Pumping more money into banks but leaving them unregulated doesn’t help

End of the signing ceremony of an EU/China key partnership on 5G: handshake between Miao Wei, Chinese Minister for Industry and Information Technology, on the right, and Günther Oettinger, Member of the EC in charge of Digital Economy and Society, 2nd from the left, in the presence of Ma Kai, Chinese Vice-Premier, 2nd from the right, and Jyrki Katainen, Vice-President of the EC. Date: 28/09/2015. Location: Beijing - Diaoyutai State Guesthouse. © European Union, 2015 / Source: EC - Audiovisual Service / Photo: Olli Geibel.

End of the signing ceremony of an EU/China key partnership on 5G: handshake between Miao Wei, Chinese Minister for Industry and Information Technology, on the right, and Günther Oettinger, Member of the EC in charge of Digital Economy and Society, 2nd from the left, in the presence of Ma Kai, Chinese Vice-Premier, 2nd from the right, and Jyrki Katainen, Vice-President of the EC. Date: 28/09/2015. Location: Beijing – Diaoyutai State Guesthouse. © European Union, 2015 / Source: EC – Audiovisual Service / Photo: Olli Geibel.

On Thursday 25 February, this newspaper concluded that “the other major central banks in Europe, China, Japan and elsewhere appear ready to fill the gap that the Fed plans to leave in the ‘money for nothin’ game”. This week’s developments completely justified this prediction. The immediate result is a new appreciation of the dollar with the euro and the Chinese yuan. Let’s see the details.

Last Monday, Eurostat, the EU statistical service released its flash estimate for the February inflation in Eurozone. According to this, the inflation rate in the euro area dived last month below the zero level at -0.2% from 0.3% in January. This is not a small thing at all. Half a percentage drop in the rate of consumer prices change tempo in a month rings alarm bells.

Draghi will do his trick

It seems that Mario Draghi, the President of the European Central Bank knew something more than all of us, when ten days ago he quasi announced a new increase of ECB’s free liquidity injection in Eurozone’s banks. It’s almost certain then that in the next meeting of ECB’s Governing Council on 10 March, he will propose a new increase of the upper limit of central bank’s extraordinary quantitative easing measures.

To be reminded, that two months ago the ECB brought the limit of its extraordinary monetary easing ceiling from €1.14 trillion to close to €2.0tn. It is very probable that this time the limit will be set by the Governing Council well above the €2tn and predictably this will not be the end. There is more free money though flowing in the global financial system. Let’s follow it.

It’s the turn of China

Last Tuesday, it was the turn of the Chinese central bank, the People’s Bank of China who injected more cheap money into the banking system of the gigantic country. In order to do this the monetary authorities further reduced the mandatory reserves of banks, so as to release additional liquidity in the banking system. As a matter of fact, the compulsory reserves were reduced by half a percentage unit to 17%.

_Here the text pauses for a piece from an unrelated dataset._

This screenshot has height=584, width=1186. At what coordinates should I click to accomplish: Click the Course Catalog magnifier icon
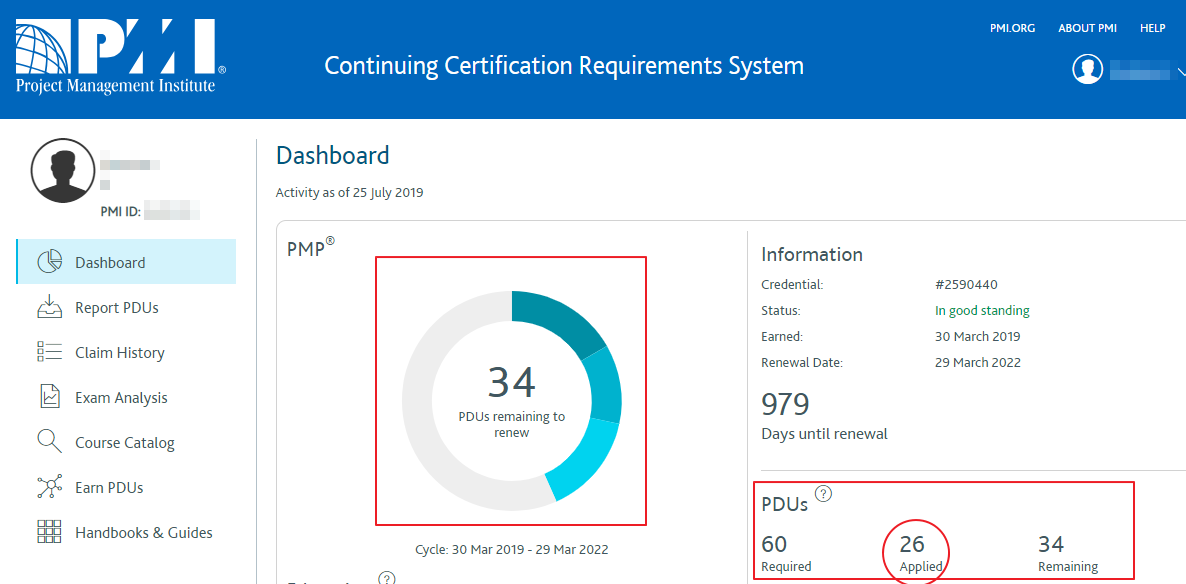click(50, 442)
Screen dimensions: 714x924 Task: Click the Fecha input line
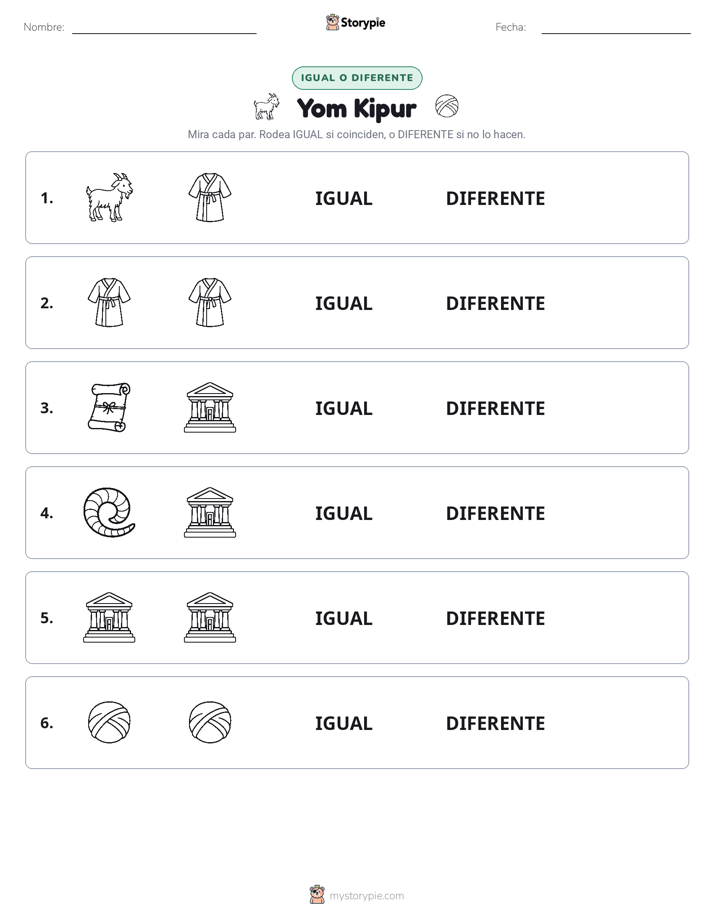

It must be mentioned that this is the fifth time since February 2015 that the Chinese central bank is doing that. It’s not a coincidence that all along these months the selloff in the country’s two stock exchanges in Shanghai and Shenzhen holds well. Obviously, the Chinese authorities are trying to avoid the worse by injecting new money into the system through reductions of the obligatory bank reserves.

More money

This means the banks can freely use an additional percentage of the total volume of deposits as they want. The authorities’ token target is that the loans to the real economy increase and thus helps it grow faster and help the country and the rest of the world, to arrest the fall of the growth rate. It’s questionable, however, if the banks will act along these lines. The Chinese banks are suspected to have indirectly and also are seen to have directly invested heavily in the country’s capital markets. In this way they created the super dangerous bubble in the two stock exchanges which burst last March and has since then continued deflating.

Obviously, both the Chinese authorities and the banks know, without saying it, that the new money will be dumped by the lenders in the stock exchanges to control the rather uncontrollable selloff. But this is not just a Chinese problem. Exactly the same disease has infested the entire global economic system including the financial and the real markets. During the past months this phenomenon engulfed the stock and most of the commodities markets, including oil. And its name is of course ‘crisis’. Let’s see all that in detail.
The bubble burst

The crisis is here

In the case of China, the crisis is more menacing because of her less complicated financial system and her barely regulated stock exchanges. The story goes like so. For the last twenty five years the country grew with an unbelievable robust tempo, creating very good profits in the real economy. However, the financial sharks, local and global, wanted to use those profits to create super gains not minding about the market bubbles.

In detail now, on the very hefty flow of real profits, they created a ‘machine’ which produced many times over financial gains in the stock exchanges. The ‘machine’ worked well for as long as the real economy produced enough profits. However, now that the industry and the economy as a whole have reached unsustainable overcapacity and overproduction levels, everybody has problems. It’s interesting to note that there are two completely independent stock exchanges in the huge country, a fact that may signify the existence of two equally independent centers of politico-economic power.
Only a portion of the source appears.